===== GIVEN PASSAGE
Emerging-market non-bank borrowers that have accumulated $3.3 trillion in dollar debt are coming under strain as their economies slow and currencies weaken, the Basel-based BIS said in an annual report released Sunday. Those debts were built up during the era of cheap money that followed the 2009 financial crisis, and investors should take note now that this is drawing to a close, the BIS said.
“With growth in some emerging-market economies slowing and financial strains increasing, it is crucial to understand the extent to which these developments can spill over globally," said the BIS, which acts as a global forum for as many as 60 central banks. “The accumulation of a large stock of foreign currency-denominated debt in emerging-market economies has heightened the potential for spill-backs to advanced economies."
Emerging economies account for about 80 percent of the growth in global trade and output since 2008 and their investors are major holders of developed-country assets, including sovereign bonds. While most financial crises typically start in advanced nations before spilling over to the emerging world, the chances of the reverse happening are rising, according to the BIS, whose report was prepared before the U.K. voted to leave the European Union on Friday.
Advanced economies have already seen examples of their financial markets being impacted by developments in less-developed peers. Selling by emerging-market investors lies behind movements in U.S. bonds over the past year while volatility on China’s equity markets has triggered turbulence far beyond the country’s borders, the BIS said.
Still, the organization said a financial upset starting in the developing world may not yet be imminent because emerging country governments learned from past crises to make their economies more resilient to external shocks, bolstering regulation and accumulating foreign-exchange reserves.
"Emerging-market economies’ foreign-currency debt as a share of GDP is smaller than it was before previous financial crisis," it said.
Even so, the amount of debt owed by companies in some developing countries has risen as profitability has declined, particularly in the commodities industry.
"Prudence is called for," the BIS said.
==========
* [WHAT YOU NEED TO DO]
• 1. Answer these questions from the passage on the BIS report, one line each:
(a) How much dollar debt have emerging-market non-bank borrowers accumulated?
(b) About what share of the growth in global trade and output since 2008 do emerging economies account for?
(c) Which two steps did emerging country governments take to make their economies more resilient to external shocks?
• 2. State whether each statement agrees with the passage on the BIS report, and quote the words that decide it:
(a) The BIS report was prepared after the U.K. voted to leave the European Union.
(b) The BIS acts as a global forum for as many as 60 central banks.
(c) Emerging-market economies' foreign-currency debt as a share of GDP is larger than it was before previous financial crisis.
• 3. Reproduce the part of the passage on the BIS report starting with "Emerging economies account" and going on through "borders, the BIS said.".
===== DATASET ROWS
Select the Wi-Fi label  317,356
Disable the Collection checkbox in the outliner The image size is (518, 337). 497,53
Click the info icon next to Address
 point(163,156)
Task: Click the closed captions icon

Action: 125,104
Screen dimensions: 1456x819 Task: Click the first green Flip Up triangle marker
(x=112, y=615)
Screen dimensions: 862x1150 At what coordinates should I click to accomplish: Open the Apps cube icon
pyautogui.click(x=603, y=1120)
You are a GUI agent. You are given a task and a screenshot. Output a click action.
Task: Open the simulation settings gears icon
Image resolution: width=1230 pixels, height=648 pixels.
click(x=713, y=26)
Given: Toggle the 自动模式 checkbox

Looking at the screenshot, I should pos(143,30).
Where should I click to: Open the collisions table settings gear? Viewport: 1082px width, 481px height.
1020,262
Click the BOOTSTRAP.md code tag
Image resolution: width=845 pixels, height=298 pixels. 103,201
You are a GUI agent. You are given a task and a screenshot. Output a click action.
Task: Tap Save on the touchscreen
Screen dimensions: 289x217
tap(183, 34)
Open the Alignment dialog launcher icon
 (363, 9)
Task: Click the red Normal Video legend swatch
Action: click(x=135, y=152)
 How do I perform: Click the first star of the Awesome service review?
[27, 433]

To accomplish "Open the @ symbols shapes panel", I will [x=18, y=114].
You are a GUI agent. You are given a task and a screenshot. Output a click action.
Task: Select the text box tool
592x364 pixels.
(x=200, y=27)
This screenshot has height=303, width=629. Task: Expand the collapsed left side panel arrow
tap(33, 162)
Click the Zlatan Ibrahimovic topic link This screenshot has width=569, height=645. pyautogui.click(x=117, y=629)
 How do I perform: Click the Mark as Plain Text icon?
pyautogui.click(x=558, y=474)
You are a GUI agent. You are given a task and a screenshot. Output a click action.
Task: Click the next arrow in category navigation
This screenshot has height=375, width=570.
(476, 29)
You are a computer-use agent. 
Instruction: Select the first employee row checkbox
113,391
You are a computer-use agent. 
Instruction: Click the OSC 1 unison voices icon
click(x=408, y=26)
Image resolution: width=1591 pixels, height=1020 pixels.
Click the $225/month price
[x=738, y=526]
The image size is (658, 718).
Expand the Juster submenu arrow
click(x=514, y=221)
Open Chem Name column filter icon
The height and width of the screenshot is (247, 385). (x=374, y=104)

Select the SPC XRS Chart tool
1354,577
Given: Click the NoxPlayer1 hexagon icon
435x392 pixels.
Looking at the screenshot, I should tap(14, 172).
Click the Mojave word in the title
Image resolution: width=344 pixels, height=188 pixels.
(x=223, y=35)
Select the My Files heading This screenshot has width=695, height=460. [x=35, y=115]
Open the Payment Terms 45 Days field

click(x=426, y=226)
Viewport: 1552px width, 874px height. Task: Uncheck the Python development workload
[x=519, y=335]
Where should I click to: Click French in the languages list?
==========
* [COMPLETE ANSWERS]
• 1.
(a) $3.3 trillion
(b) About 80 percent
(c) Bolstering regulation and accumulating foreign-exchange reserves

• 2.
(a) No: "whose report was prepared before the U.K. voted to leave the European Union on Friday"
(b) Yes: "which acts as a global forum for as many as 60 central banks"
(c) No: "Emerging-market economies’ foreign-currency debt as a share of GDP is smaller than it was before previous financial crisis"

• 3.
Emerging economies account for about 80 percent of the growth in global trade and output since 2008 and their investors are major holders of developed-country assets, including sovereign bonds. While most financial crises typically start in advanced nations before spilling over to the emerging world, the chances of the reverse happening are rising, according to the BIS, whose report was prepared before the U.K. voted to leave the European Union on Friday.
Advanced economies have already seen examples of their financial markets being impacted by developments in less-developed peers. Selling by emerging-market investors lies behind movements in U.S. bonds over the past year while volatility on China’s equity markets has triggered turbulence far beyond the country’s borders, the BIS said.